The Department of State (DoS) can leverage AI to enhance its operations across various functions, from procurement and logistics to foreign assistance and conflict forecasting. By integrating advanced AI technologies, the DoS can improve efficiency, accuracy, and decision-making in its diverse activities. The following use cases illustrate how AI can be utilized to advance the Department’s capabilities and support its mission.
This project involves the development of a bot to automate data entry in the Federal Procurement Data System (FPDS), reducing the workload on procurement staff and improving compliance with the DATA Act. The bot updates approximately 300 FPDS awards per week. Additionally, bots have been developed to automate closeout reminders for federal assistance grants, receiving report validation, and customer service inbox monitoring, enhancing efficiency and accuracy in these processes.
This project involves a machine learning model that scans unstructured procurement data entered by users, such as Requisition Titles and Line Descriptions, to automatically detect and categorize the types of commodities and services being purchased. This automation improves the accuracy and efficiency of procurement categorization.
This project aims to use transactional data from the Integrated Logistics Management System (ILMS) to develop tailored user experiences and analytics. By analyzing real system actions and clicks, the project seeks to extract meaningful information to simplify user interactions with the system and reduce the time required to complete daily tasks, enhancing overall user efficiency and satisfaction.
This project aims to enhance risk analytics by developing AI/ML models to detect unusual activities within the Integrated Logistics Management System (ILMS) that could indicate fraud or misconduct. The models will build on existing risk models and target key supply chain functions like Asset Management, Procure-to-Pay, and Fleet Management, improving the detection and prevention of fraudulent activities.
This project uses an NLP model along with Intelligent Character Recognition (ICR) to identify and extract data from the JF-62 form for within-grade increase payroll actions.

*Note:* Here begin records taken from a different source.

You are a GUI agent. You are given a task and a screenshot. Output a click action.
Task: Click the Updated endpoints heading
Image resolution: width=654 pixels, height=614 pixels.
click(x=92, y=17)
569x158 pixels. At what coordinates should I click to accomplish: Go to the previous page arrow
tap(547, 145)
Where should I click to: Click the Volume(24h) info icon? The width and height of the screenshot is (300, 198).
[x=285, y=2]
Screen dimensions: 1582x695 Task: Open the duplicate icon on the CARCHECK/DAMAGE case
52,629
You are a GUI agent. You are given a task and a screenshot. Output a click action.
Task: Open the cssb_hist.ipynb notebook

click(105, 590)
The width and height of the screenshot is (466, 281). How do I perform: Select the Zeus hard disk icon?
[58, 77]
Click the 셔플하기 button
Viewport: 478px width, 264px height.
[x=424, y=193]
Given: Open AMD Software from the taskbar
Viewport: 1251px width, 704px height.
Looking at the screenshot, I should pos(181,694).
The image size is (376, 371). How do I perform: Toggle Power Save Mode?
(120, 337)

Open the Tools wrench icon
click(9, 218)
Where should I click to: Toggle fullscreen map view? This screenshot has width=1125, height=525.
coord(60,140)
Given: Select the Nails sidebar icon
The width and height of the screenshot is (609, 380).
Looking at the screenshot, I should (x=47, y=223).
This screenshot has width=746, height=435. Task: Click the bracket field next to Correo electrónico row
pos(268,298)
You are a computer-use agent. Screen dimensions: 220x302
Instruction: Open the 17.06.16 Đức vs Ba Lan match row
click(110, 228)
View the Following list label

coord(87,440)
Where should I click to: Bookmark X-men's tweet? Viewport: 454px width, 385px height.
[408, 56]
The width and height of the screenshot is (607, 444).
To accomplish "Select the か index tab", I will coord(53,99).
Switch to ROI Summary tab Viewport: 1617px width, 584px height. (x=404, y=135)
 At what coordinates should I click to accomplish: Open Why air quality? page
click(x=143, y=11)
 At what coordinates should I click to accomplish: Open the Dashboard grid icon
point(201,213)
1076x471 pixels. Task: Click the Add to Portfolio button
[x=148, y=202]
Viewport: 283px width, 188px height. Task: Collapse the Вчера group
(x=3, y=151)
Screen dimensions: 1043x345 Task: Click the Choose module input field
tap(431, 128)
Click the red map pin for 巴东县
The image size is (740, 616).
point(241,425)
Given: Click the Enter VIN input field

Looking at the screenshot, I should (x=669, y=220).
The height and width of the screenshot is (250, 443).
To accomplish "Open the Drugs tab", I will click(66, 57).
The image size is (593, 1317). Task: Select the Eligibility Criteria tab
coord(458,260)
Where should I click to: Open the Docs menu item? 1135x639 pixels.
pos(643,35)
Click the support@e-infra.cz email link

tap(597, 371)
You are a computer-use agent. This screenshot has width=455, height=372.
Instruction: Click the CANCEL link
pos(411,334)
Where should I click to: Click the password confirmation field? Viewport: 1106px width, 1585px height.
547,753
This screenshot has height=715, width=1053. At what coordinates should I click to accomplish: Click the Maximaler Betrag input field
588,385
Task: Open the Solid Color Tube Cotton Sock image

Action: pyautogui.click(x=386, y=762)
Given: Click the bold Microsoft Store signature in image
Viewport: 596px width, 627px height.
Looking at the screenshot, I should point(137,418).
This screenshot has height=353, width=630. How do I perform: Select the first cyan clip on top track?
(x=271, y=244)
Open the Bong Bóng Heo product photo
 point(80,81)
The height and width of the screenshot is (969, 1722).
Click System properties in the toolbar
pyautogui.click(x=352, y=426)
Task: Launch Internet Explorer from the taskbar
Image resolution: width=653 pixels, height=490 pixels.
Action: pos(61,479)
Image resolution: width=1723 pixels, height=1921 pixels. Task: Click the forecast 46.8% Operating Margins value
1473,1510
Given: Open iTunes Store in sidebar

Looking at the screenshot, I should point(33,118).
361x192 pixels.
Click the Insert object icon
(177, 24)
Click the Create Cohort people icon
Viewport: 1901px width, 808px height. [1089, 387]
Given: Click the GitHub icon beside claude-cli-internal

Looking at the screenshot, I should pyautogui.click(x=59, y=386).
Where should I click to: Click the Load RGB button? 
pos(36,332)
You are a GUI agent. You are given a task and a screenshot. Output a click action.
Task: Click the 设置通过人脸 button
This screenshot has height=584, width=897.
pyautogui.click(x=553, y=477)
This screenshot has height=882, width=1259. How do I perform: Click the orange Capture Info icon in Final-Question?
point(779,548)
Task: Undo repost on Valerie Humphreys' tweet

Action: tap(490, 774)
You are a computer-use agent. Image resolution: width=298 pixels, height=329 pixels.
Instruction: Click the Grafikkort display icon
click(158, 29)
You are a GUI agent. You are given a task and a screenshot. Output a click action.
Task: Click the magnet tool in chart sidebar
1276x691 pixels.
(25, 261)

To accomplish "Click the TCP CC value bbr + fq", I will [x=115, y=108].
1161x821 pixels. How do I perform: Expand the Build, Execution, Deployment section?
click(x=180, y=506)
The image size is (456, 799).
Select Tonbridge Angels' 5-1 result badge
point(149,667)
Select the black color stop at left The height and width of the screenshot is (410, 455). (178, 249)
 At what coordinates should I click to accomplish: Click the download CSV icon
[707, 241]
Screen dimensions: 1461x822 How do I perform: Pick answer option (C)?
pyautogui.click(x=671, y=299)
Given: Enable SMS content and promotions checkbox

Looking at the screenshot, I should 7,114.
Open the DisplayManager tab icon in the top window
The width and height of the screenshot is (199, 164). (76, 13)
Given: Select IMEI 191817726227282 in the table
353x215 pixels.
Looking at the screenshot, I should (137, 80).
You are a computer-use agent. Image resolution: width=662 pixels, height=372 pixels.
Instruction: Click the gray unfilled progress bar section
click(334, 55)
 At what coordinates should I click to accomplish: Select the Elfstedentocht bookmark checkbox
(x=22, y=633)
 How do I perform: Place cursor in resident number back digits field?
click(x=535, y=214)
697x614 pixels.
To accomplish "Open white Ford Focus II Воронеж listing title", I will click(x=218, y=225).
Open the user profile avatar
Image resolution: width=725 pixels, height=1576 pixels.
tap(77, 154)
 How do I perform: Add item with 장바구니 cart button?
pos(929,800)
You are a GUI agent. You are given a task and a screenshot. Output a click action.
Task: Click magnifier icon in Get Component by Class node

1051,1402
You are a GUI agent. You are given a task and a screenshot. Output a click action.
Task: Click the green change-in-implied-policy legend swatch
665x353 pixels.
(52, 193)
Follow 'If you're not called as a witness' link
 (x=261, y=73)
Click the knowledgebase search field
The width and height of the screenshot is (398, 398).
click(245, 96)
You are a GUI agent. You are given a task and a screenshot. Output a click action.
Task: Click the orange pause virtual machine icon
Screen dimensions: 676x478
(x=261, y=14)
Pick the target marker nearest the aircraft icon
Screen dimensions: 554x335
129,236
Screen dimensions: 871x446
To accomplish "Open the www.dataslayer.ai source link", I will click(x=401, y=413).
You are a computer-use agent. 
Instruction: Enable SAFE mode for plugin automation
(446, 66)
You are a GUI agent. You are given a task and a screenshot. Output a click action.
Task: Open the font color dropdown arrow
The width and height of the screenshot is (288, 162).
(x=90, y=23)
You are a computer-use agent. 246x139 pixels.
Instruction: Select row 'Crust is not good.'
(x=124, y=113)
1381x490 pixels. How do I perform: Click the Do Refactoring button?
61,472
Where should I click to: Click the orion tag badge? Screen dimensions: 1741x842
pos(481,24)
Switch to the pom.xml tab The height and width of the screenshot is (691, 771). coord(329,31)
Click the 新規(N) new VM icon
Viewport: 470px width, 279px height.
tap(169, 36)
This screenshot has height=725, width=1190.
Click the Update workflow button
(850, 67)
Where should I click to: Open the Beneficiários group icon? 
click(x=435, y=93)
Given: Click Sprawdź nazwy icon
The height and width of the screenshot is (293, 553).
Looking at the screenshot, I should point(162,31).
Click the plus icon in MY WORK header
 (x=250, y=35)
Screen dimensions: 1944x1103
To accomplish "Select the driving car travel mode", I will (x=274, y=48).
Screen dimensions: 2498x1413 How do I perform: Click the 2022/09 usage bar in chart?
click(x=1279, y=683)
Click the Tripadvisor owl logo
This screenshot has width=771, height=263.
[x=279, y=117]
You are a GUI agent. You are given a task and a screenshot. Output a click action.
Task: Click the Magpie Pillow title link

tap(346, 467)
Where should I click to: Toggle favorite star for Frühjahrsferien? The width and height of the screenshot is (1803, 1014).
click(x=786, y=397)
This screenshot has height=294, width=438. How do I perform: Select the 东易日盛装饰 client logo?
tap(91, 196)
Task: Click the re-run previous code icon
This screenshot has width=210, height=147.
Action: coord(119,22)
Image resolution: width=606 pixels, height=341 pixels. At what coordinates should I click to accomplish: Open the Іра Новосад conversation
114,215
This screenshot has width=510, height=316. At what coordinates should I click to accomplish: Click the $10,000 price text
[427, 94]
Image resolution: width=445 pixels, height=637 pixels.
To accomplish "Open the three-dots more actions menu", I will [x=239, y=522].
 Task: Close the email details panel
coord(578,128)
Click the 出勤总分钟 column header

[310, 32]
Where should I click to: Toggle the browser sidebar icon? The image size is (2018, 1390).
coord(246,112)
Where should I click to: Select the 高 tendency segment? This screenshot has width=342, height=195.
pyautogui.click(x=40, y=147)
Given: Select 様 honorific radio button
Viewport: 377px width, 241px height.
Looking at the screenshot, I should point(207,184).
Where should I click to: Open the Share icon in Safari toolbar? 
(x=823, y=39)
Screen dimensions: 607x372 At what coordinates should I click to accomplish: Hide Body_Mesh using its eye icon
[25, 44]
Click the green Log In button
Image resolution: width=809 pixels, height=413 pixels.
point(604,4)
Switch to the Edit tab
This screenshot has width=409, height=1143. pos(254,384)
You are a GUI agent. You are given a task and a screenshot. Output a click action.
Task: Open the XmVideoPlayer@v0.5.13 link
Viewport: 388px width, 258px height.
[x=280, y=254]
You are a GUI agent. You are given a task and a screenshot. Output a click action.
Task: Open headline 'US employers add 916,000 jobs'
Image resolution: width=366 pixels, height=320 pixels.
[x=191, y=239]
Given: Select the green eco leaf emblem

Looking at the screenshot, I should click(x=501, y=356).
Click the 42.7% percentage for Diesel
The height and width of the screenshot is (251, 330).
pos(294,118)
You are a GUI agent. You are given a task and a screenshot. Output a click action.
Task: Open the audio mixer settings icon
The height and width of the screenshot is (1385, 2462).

Robotic Process Automation (RPA) is then employed to validate the data against existing reports and create a formatted file for approval and processing, streamlining the payroll action process.
This pilot project tested the use of Sealr, a technology service that verifies the delivery of foreign assistance to conflict-affected areas where neither the U.S. Department of State nor its partners can go. Sealr uses blockchain encryption to secure smartphone photographs from tampering and AI to detect spoofing. The pilot showed that such technology can enhance remote monitoring of foreign assistance in dangerous or inaccessible areas.
This project involves developing models to forecast conflict and instability using open-source political, social, and economic data. The models predict outcomes like interstate war, mass mobilization, and mass killings, using AI techniques such as tree-based methods, neural networks, and clustering. These models aim to improve the prediction and understanding of conflict dynamics.
This project employs AI and machine learning to analyze moderate and high-resolution commercial satellite imagery, documenting war crimes and other abuses in Ukraine. It includes automated damage assessments of various buildings, such as critical infrastructure, hospitals, schools, and crop storage facilities, providing valuable data for accountability and recovery efforts.
This project uses natural language processing (NLP) to automate the extraction of earmarks and directives from the annual appropriations bill for the Foreign Assistance Appropriations Analysis. Previously, this task was done manually, but NLP streamlines the process, making it faster and more efficient.
This project uses machine learning to enhance the metadata of the Department’s central eRecords archive. The models perform tasks such as entity extraction, sentiment analysis, classification, and document type identification, improving the discovery and review of records.
This project integrates AI models into the SMART system on OpenNet to enhance cable processing. The models perform entity extraction, sentiment analysis, keyword extraction, and historical data analysis, helping users compose cables more efficiently by recommending addressees and passlines.
This project employs optical character recognition (OCR) using standard Python libraries to extract text from images. The inputs for this process include data collected from websites, making it easier to digitize and analyze textual information from images.
This project uses a sentiment analysis model, SentiBERTIQ, to identify and extract subjective information from text. Trained on 2.2 million tweets in multiple languages, it assigns sentiment scores to text documents and outputs the results in a CSV file for review, aiding in understanding public sentiment across different languages.